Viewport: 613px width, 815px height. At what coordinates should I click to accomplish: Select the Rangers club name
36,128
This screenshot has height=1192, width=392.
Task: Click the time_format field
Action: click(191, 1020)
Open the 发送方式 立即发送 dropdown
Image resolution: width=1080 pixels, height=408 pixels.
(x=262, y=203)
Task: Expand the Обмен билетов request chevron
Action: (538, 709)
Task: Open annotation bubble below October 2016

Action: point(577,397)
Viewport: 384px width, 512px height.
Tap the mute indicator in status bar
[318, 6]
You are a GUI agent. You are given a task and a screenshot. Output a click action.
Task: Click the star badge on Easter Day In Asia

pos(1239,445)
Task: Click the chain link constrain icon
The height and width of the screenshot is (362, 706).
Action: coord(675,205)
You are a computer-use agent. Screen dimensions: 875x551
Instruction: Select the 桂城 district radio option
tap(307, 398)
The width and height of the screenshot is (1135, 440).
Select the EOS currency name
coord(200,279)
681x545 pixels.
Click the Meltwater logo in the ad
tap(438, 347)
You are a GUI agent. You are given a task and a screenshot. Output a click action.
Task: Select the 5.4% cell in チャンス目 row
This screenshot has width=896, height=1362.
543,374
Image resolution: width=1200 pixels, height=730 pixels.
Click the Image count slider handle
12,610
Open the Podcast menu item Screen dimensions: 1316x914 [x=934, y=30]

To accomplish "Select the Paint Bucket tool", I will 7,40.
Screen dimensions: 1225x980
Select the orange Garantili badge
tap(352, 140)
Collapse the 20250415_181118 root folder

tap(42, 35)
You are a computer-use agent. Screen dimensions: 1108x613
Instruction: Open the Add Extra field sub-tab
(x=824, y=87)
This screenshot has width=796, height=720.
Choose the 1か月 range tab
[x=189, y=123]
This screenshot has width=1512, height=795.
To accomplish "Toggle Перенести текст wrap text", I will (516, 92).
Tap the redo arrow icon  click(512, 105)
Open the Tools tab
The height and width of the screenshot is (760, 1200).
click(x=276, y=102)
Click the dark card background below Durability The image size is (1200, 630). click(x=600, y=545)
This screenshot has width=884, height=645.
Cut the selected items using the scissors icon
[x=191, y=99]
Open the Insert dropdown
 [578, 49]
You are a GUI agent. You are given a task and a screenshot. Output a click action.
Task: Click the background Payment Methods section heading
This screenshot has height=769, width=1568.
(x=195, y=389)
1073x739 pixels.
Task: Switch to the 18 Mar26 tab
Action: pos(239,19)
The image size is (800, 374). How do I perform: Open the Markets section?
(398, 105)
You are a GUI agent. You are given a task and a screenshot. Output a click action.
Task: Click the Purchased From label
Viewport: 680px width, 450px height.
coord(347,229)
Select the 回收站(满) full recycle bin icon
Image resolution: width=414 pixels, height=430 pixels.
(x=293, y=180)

· · · · · · ·

What is needed:
If a line comes after the one containing "Open the 发送方式 立即发送 dropdown", leave it out; set down every line of the data before it, and that line itself, exactly.

Task output:
Viewport: 613px width, 815px height. At what coordinates should I click to accomplish: Select the Rangers club name
36,128
This screenshot has height=1192, width=392.
Task: Click the time_format field
Action: click(191, 1020)
Open the 发送方式 立即发送 dropdown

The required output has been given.